::: Supplied records :::
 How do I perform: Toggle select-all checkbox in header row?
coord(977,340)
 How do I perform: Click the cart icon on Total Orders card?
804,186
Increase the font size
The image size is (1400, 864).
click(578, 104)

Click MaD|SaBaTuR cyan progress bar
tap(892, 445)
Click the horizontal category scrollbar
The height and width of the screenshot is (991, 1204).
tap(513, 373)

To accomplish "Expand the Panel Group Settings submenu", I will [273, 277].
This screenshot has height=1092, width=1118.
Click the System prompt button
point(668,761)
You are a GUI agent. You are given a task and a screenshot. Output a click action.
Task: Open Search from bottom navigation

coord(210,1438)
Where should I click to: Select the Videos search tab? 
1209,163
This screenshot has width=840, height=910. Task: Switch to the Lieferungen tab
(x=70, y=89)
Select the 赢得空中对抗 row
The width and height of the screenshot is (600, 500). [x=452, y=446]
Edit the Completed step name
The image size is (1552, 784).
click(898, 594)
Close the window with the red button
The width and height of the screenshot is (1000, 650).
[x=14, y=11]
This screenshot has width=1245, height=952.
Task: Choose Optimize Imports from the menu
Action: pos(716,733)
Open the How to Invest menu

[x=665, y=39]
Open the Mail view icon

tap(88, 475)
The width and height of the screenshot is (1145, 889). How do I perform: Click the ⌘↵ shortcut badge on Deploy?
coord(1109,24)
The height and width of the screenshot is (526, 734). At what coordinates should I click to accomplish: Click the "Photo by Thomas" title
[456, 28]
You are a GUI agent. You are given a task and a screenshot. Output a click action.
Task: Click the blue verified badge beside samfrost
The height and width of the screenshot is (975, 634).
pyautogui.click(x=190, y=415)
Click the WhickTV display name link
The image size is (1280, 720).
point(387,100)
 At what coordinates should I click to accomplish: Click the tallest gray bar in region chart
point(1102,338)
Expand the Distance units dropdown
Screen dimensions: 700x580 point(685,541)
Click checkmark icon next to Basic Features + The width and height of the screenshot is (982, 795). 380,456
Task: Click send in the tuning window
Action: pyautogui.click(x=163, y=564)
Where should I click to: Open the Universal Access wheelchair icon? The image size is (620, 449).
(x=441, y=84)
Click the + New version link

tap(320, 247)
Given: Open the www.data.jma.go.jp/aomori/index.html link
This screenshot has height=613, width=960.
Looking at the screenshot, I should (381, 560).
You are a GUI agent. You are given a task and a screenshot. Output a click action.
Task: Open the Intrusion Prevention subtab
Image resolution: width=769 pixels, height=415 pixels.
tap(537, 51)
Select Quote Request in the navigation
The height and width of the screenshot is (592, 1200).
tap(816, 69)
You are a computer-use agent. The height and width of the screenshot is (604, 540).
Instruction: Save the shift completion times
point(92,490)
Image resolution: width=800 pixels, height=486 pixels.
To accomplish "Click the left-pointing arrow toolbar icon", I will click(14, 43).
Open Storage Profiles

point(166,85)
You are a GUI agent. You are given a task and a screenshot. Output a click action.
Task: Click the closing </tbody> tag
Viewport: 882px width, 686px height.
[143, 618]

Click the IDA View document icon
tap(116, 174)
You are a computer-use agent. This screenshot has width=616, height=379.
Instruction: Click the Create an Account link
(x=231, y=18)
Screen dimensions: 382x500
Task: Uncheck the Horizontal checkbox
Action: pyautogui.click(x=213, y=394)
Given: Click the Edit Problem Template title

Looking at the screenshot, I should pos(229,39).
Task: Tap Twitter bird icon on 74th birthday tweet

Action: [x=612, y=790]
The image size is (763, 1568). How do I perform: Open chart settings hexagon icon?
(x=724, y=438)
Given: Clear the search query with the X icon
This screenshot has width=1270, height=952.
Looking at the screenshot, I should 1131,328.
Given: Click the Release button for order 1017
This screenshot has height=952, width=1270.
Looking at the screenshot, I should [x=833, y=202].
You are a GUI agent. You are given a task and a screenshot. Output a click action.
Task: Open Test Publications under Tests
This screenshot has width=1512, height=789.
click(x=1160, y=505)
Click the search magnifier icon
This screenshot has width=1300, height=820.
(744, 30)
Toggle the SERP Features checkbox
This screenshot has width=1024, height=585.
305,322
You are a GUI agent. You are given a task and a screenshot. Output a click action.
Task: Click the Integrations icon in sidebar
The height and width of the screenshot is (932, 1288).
:::
**The task**.
Supply only the number of lines above in which "with" occurs.

**Solved exercise**.
2